Copyright 2008, Traffic World, Inc.
Supply chain experts have been trying to define "3PL" since the birth of third-party logistics. A new law takes a stab at it, but not everyone agrees with the result.
Buried in Section 235 of the Consumer Product Safety Improvement Act of 2008 is this four-line definition: "The term ''third-party logistics provider'' means a person who solely receives, holds or otherwise transports a consumer product in the ordinary course of business but who does not take title to the product."
The product-safety measure, signed into law by President Bush in August, significantly expands the authority and enforcement powers of the Consumer Product Safety Commission. The legislation was passed in response to well-publicized cases involving the safety of imported goods such as toys from China, and includes new requirements and penalties for manufacturers, distributors and retailers.
The law''s definition of a 3PL is important for the logistics industry from an ownership and liability-limit perspective, according to Pat O''Connor, Washington representative of the International Warehouse Logistics Association, which has claimed much of the credit for inserting the 3PL definition into the bill.
The new law "reaffirms the role of the 3PL as an intermediary in the supply chain, similar to the carrier or forwarder," O''Connor said. "It sets a critical precedent as Congress turns to similar legislation for food, pharmaceuticals and cargo security."
With that, let the parsing begin.
The Council of Supply Chain Management Professionals has a more detailed definition of 3PL: "A firm which provides multiple logistics services for use by customers. Preferably, these services are integrated, or ''bundled'' together by the provider. These firms facilitate the movement of parts and materials from suppliers to manufacturers, and finished products from manufacturers to distributors and retailers. Among the services which they provide are transportation, warehousing, cross-docking, inventory management, packaging and freight forwarding."
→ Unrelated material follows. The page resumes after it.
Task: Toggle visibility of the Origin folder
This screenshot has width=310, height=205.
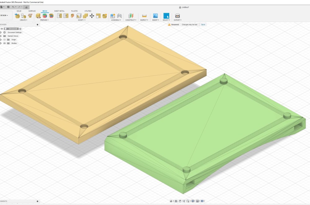Action: [x=4, y=40]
Rick Blasgen, president and chief executive of CSCMP, said the new law''s definition won''t necessarily change logistics and supply-chain professionals'' perspectives on what a 3PL is.
"I do not see this as a major issue, given the context in which they are using the term," he said. "This seems to me to simply be a way for the bill to hold a 3PL entity in some context legally as it relates to the overall bill.
"Obviously, our definition is more detailed, defines 3PL as a firm as op-posed to a person, and I have no comment on the legal implications of what their definition might produce," Blasgen said.
Others question the potential legal impact of the new definition.
"I would hope that the definitions put forth by the logistics industry would continue to take precedence," said Cliff Lynch, executive vice president of CTSI, a Memphis-based supply-chain management firm. "If there should be a definition, it probably shouldn''t be this one. It really muddies the water, and raises more questions than it answers about ownership, services and who is a person or business."
A 3PL "can''t be identified as a person; it''s a business," Lynch said. He added that he''s not sure what the term "who solely" means in the product-safety bill''s definition.
"The terms 3PL and 4PL may not be something we ought to be dealing with anymore anyway," Lynch said. "They have become a misnomer; they should be called logistics service providers," he said.
The definition "puts the 3PL in a position apart from manufacturers and distributors, and one which is not to be considered during product recalls and legal actions," said Kate Vitasek, managing partner of Supply Chain Visions, based in Bellevue, Wash.
"In our highly litigious society, anything that exempts a party from legal action has to be considered ''landmark legislation'' from their perspective," Vitasek said. "However, other supply-chain partners may not welcome this so warmly, as it does not allow them to ''spread the pain'' associated with these actions to the 3PL."
She also noted that it is not uncommon for a 3PL to own and control inventory under a performance-based logistics contract.
"Today, the term 3PL is so broad that most outsourcing relationships fall under 3PL. With this definition, some companies may not want to associate themselves with the term 3PL. Others might love it."